Task: Copy the Bloomingston text again, starting at the words "The sole loss" and ending after "from Chicago throats.", and swap every "Harvard" for "Yale".

The sole loss of the 1895 season was a 4–0 setback against Harvard in Cambridge, Massachusetts. One week after the Harvard game, Bloomingston kicked two goals from touchdown to give Michigan the winning margin in a 12–10 victory over Purdue.

Bloomingston finished his Michigan football career by scoring eight points (a touchdown and two goals from touchdown) in Michigan's 12–0 victory over Chicago on Thanksgiving Day. Bloomingston's running was reportedly the high point of the game. A Chicago newspaper described one run by Bloomingston as follows:

Chicago could not gain, and Neel was forced to punt again. Bloomingston received the ball, and, dodging the tacklers, who sought to bring him to the ground, ran back the entire length of the kick. It was a splendid performance, and no small part of the applause the hero received came from Chicago throats.

The Detroit Free Press wrote: "Bloomingston played the star game of the day, easily out-punting Neel and bucking the line like a battering ram. One of his kicks was seventy yards in the air and went the whole length of the field." Following the game The World of New York wrote that the Michigan players had "clinched their claim to the Western championship."

In December 1895, the Chicago Daily Inter Ocean picked Bloomingston as the fullback on its All-Western team. The newspaper wrote, "Every one in the West, with the possible exception of the Wisconsin men, unites in the selection of Bloomington ? [sic] as full back. Those who saw the sensational runs made in the game with Chicago last Thanksgiving day can possibly have no other opinion. Sure at goals, a strong punter, and a wonderful runner, he has but few rivals."

===Disbarment===
In June 1896, Bloomingston was disbarred from participation in University of Michigan college athletics. The action followed an investigation of student athletes participating in professional baseball conducted by the university's board of control of athletics. Bloomingston appeared before the board and admitted that he had played professional baseball for compensation under an assumed name for "the Flint picked-up nine." Another member of the Michigan baseball team were also disbarred, an action which "stirred up quite a hornet's nest in athletic circles." Minor league baseball records indicate that Bloomingston also played professional baseball in 1895 for the Owosso Colts in the Michigan State League.

===Minor league baseball and other athletic competition===
During the fall of 1896, Bloomingston served as coach and quarterback for the football team of the Michigan Military Academy at Orchard Lake, Michigan.

In the spring of 1897, Bloomingston returned to Chicago and was appointed the player-coach of the Bankers' Athletic Club baseball team. He also appeared in eight games for the New England Whalers of the New England League in 1897.

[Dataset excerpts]
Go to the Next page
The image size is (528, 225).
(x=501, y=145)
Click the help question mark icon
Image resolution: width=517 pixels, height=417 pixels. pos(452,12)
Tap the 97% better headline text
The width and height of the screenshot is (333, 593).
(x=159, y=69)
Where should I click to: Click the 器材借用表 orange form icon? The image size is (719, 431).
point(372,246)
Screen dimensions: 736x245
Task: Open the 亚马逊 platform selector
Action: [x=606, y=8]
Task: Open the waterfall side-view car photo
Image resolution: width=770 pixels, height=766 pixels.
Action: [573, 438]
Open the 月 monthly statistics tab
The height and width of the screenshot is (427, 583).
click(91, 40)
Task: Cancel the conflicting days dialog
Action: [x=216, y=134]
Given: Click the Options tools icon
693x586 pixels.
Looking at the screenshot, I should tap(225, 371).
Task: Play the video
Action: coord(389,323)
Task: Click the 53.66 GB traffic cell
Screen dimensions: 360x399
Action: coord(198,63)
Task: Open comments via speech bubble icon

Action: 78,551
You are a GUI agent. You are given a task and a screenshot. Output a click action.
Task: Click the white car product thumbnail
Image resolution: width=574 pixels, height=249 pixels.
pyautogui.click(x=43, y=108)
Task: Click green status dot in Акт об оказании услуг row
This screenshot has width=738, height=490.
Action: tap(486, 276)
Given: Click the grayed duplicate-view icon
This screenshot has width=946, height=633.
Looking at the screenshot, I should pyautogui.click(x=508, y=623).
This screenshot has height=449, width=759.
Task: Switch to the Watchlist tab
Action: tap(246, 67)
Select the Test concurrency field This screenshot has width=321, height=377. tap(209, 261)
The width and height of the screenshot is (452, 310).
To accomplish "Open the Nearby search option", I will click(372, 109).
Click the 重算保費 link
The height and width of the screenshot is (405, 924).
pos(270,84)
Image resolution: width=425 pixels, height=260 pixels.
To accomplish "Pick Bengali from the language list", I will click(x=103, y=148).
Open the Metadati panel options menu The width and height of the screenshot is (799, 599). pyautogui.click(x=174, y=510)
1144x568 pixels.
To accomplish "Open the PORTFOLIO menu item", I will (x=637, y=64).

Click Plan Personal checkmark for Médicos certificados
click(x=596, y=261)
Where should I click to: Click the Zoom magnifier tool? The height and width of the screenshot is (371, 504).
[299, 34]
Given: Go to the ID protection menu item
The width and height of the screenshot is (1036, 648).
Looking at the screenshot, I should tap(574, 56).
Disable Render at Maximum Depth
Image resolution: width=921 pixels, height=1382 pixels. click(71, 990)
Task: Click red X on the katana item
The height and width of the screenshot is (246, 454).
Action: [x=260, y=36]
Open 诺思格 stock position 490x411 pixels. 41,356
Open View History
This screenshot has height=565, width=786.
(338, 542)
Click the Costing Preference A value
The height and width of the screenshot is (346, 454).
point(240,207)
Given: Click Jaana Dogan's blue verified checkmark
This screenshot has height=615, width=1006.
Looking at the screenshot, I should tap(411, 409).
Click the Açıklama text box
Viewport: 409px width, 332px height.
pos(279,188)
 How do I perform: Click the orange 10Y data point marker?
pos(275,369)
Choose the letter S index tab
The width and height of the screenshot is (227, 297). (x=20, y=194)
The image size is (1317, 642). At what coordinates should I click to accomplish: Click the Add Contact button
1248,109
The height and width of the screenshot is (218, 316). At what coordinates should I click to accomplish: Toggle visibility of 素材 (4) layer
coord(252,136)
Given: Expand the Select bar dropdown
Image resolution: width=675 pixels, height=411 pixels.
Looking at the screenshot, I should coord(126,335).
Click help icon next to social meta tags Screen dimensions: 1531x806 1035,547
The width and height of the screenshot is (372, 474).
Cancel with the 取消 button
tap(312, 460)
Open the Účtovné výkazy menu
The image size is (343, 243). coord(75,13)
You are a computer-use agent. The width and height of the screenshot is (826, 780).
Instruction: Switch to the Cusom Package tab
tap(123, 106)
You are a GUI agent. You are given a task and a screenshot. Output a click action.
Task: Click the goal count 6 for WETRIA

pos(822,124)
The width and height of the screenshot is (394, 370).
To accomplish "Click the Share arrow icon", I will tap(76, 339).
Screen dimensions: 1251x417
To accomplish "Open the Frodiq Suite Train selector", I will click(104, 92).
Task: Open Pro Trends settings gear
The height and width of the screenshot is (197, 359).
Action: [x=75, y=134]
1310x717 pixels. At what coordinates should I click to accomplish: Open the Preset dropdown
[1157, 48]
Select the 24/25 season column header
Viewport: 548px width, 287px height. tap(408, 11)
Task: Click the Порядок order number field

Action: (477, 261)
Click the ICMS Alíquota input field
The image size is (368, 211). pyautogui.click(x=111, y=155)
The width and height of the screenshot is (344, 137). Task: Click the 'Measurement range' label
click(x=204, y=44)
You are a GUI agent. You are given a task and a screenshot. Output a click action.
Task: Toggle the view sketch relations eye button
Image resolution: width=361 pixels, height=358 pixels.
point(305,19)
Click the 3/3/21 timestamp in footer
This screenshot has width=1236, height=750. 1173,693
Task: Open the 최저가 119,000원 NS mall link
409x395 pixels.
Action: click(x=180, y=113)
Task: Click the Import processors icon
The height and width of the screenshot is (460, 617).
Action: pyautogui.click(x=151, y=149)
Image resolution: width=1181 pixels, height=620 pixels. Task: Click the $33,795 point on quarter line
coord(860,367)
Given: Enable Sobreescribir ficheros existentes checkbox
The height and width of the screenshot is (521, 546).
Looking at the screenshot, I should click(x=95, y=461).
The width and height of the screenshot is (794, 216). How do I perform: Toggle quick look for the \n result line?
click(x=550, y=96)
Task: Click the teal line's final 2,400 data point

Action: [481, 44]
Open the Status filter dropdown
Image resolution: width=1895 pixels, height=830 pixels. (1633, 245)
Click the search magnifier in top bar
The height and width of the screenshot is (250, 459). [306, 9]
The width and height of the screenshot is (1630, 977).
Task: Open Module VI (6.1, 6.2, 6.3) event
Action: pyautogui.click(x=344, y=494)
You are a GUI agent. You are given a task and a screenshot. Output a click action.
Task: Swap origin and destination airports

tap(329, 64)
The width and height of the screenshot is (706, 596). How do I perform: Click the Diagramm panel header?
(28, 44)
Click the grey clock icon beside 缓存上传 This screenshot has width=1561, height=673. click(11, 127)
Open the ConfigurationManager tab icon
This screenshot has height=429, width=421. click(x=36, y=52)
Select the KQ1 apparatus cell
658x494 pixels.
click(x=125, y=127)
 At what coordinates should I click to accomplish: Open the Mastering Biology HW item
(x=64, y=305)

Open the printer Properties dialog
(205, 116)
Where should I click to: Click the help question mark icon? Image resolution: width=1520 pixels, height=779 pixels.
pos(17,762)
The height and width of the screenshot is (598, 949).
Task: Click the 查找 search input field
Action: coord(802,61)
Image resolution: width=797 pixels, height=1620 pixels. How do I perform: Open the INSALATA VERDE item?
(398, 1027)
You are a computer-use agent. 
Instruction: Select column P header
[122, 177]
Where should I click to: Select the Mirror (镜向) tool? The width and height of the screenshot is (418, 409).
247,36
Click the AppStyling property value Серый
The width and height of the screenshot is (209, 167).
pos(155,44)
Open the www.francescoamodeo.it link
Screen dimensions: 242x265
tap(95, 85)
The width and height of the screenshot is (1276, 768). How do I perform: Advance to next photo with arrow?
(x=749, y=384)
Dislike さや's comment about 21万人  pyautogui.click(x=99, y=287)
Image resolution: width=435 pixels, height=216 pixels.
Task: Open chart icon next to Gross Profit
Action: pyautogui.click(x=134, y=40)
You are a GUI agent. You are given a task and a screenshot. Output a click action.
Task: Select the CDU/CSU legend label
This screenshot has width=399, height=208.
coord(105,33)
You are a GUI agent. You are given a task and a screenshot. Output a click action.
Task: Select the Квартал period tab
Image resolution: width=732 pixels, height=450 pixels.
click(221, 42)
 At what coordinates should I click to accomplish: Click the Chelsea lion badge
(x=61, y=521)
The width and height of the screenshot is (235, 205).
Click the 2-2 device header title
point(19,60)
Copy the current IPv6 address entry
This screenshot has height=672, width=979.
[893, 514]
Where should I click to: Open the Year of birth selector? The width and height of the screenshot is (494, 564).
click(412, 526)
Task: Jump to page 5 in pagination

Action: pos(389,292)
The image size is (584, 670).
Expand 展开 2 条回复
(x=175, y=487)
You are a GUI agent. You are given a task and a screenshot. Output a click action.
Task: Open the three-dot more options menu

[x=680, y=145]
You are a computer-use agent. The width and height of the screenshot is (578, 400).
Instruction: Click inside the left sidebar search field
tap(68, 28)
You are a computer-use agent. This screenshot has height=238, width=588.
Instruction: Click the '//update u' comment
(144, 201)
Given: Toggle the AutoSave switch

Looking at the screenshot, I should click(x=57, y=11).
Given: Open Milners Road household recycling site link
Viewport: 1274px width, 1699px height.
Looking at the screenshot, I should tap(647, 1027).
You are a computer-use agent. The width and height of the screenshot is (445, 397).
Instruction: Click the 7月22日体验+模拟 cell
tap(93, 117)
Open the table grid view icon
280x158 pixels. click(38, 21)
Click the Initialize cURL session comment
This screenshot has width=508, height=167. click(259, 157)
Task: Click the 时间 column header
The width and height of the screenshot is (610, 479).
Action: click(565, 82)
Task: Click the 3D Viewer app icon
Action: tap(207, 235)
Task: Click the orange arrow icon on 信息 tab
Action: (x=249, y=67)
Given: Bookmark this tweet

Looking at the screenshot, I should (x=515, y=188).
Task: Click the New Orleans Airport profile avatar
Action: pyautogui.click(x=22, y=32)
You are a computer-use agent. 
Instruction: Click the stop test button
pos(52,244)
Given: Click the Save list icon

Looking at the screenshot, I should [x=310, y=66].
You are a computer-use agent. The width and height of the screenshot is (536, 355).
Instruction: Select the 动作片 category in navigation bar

Task result:
The sole loss of the 1895 season was a 4–0 setback against Yale in Cambridge, Massachusetts. One week after the Yale game, Bloomingston kicked two goals from touchdown to give Michigan the winning margin in a 12–10 victory over Purdue.

Bloomingston finished his Michigan football career by scoring eight points (a touchdown and two goals from touchdown) in Michigan's 12–0 victory over Chicago on Thanksgiving Day. Bloomingston's running was reportedly the high point of the game. A Chicago newspaper described one run by Bloomingston as follows:

Chicago could not gain, and Neel was forced to punt again. Bloomingston received the ball, and, dodging the tacklers, who sought to bring him to the ground, ran back the entire length of the kick. It was a splendid performance, and no small part of the applause the hero received came from Chicago throats.